*SUPPLIED RECORDS*

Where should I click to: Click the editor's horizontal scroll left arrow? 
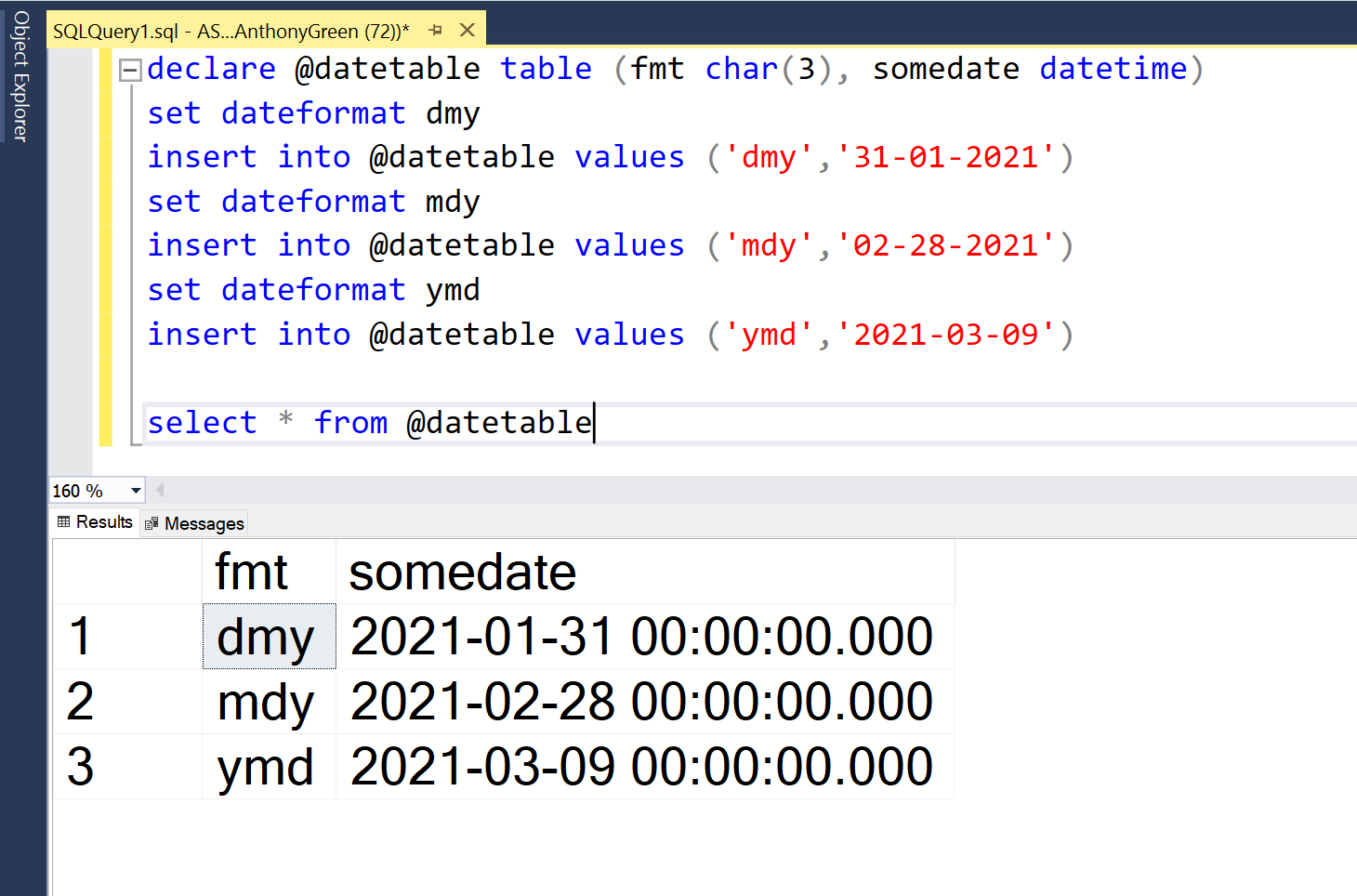(160, 490)
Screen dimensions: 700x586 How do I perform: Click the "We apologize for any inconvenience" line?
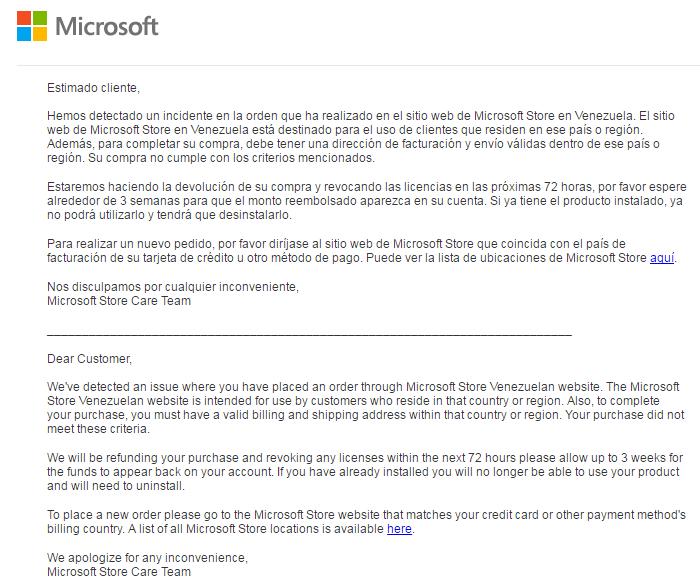coord(147,557)
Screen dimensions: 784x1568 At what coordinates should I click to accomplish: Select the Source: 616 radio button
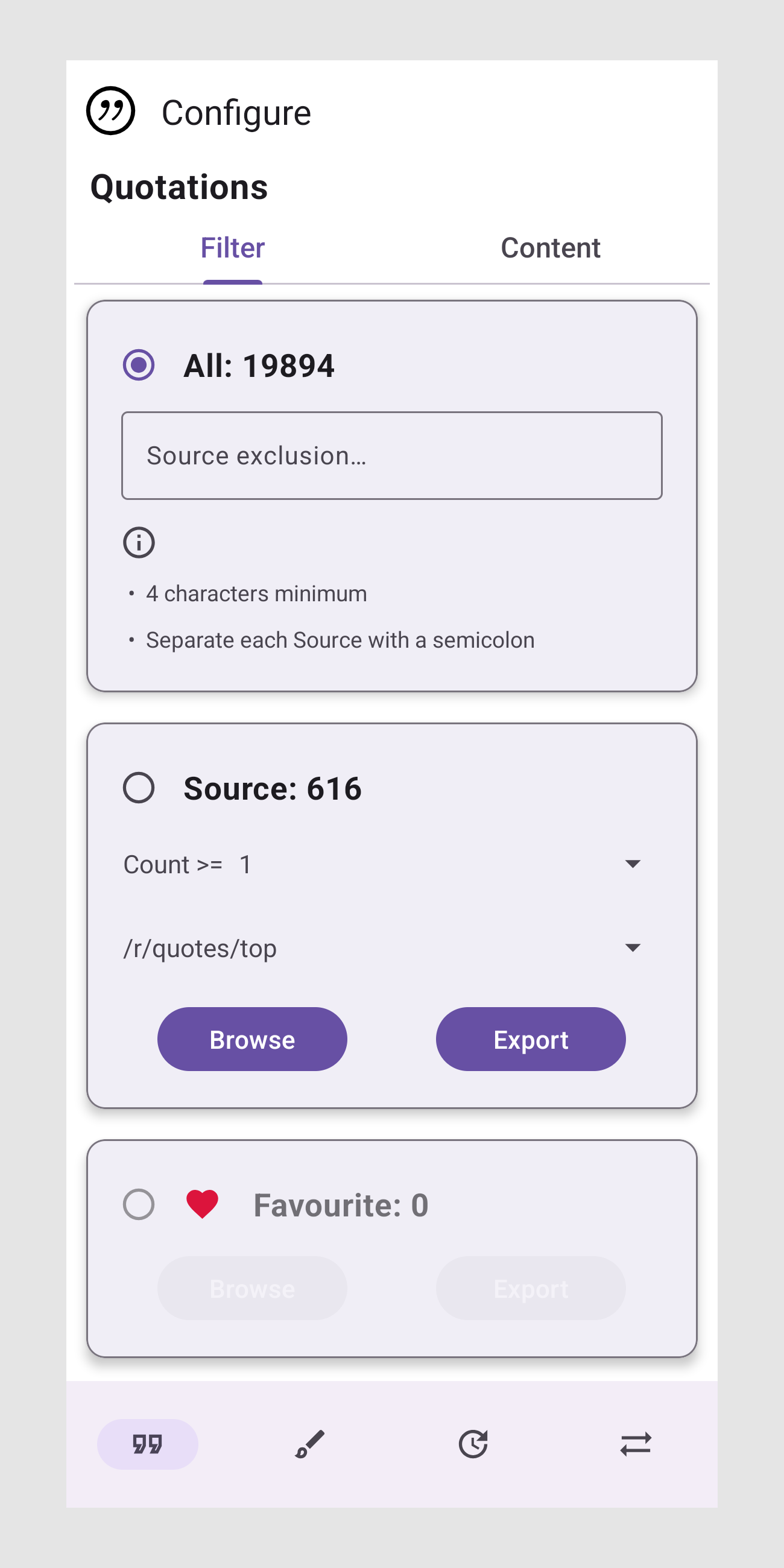(x=139, y=788)
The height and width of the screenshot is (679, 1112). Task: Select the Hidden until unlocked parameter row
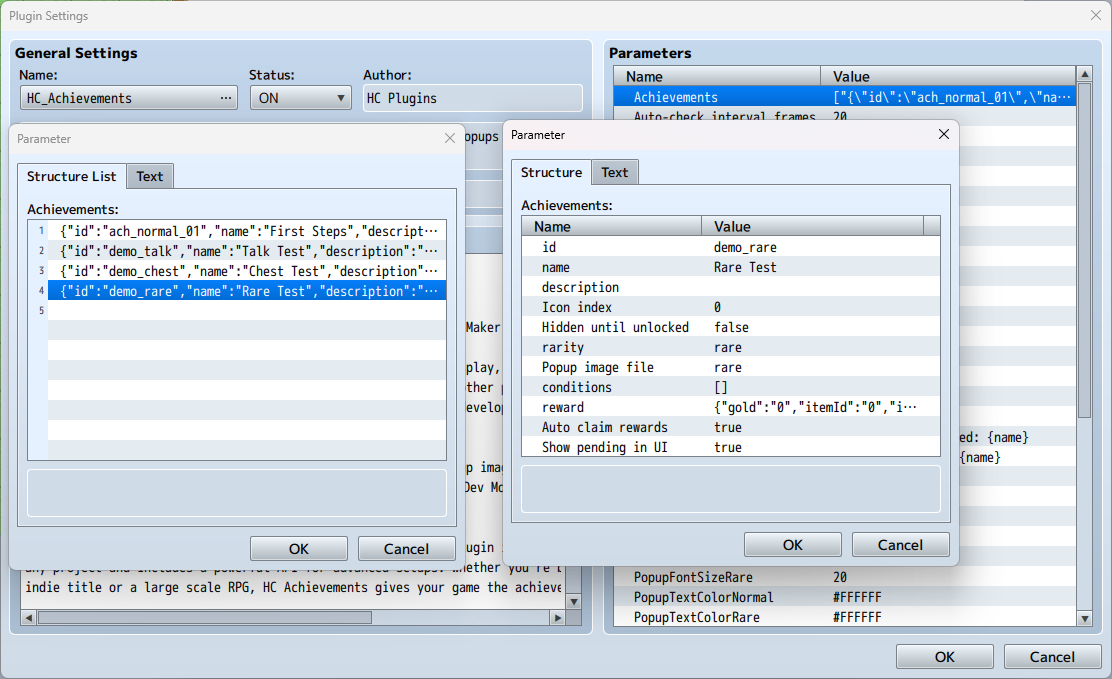(730, 327)
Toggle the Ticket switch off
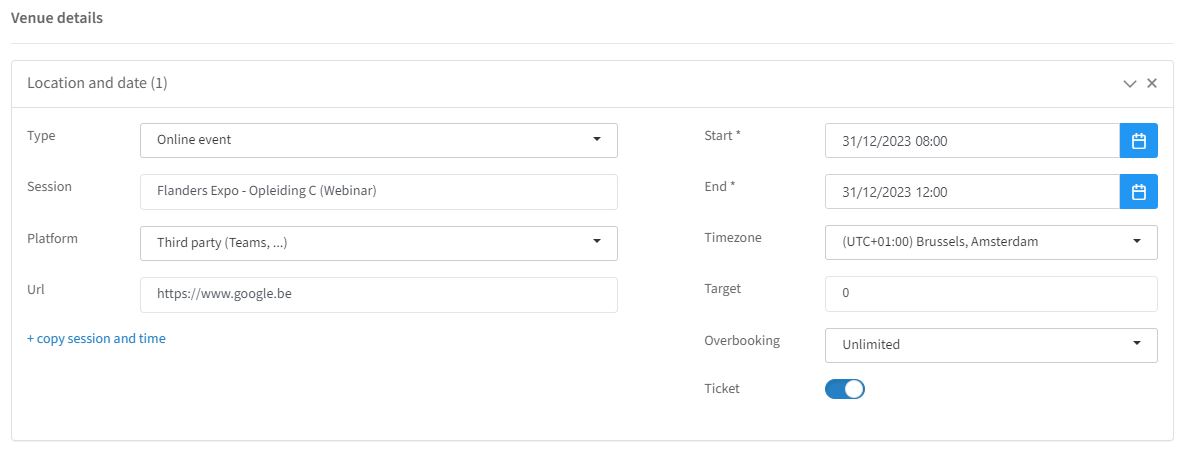 tap(845, 389)
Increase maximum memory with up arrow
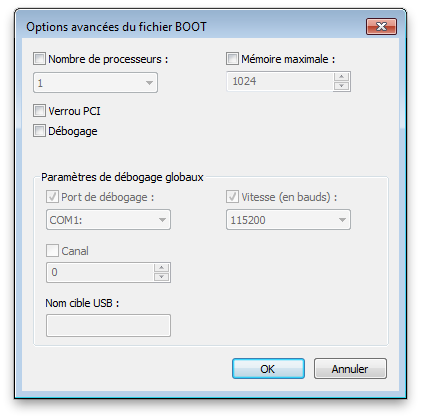Screen dimensions: 421x419 click(341, 77)
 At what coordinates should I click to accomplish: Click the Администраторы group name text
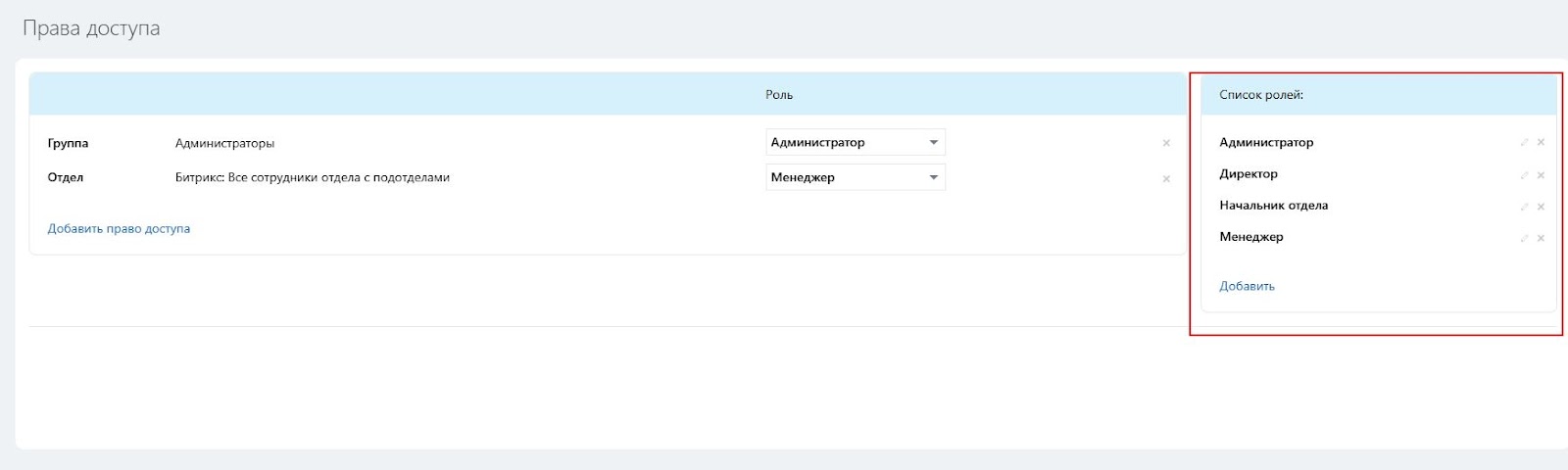click(224, 143)
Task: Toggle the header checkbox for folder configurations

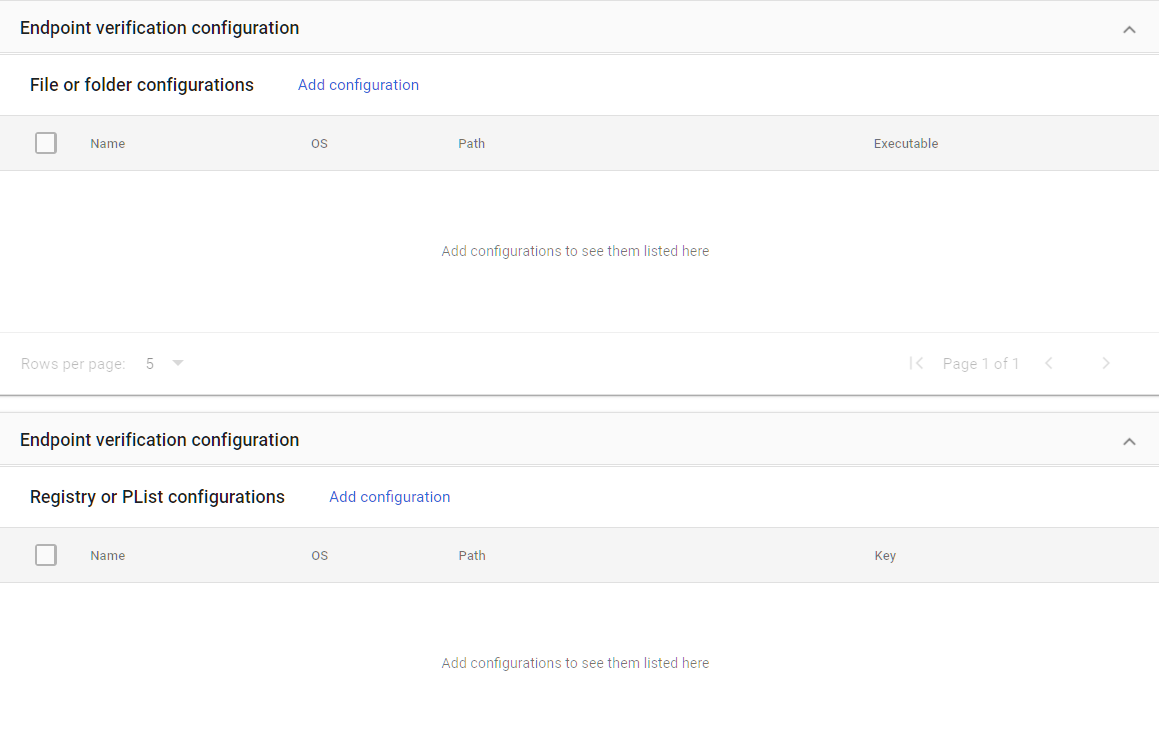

*PROBLEM DETAILS*
With the pictures left out, return the listing above exactly as it stands.

*EXPECTED OUTPUT*
Where should I click to: Click the editor's horizontal scroll left arrow? 
(160, 490)
Screen dimensions: 700x586 How do I perform: Click the "We apologize for any inconvenience" line?
coord(147,557)
Screen dimensions: 784x1568 At what coordinates should I click to accomplish: Select the Source: 616 radio button
(x=139, y=788)
The height and width of the screenshot is (679, 1112). Task: Select the Hidden until unlocked parameter row
(730, 327)
Toggle the Ticket switch off
 tap(845, 389)
Increase maximum memory with up arrow
Screen dimensions: 421x419 click(341, 77)
 At what coordinates should I click to accomplish: Click the Администраторы group name text
click(224, 143)
Task: Toggle the header checkbox for folder configurations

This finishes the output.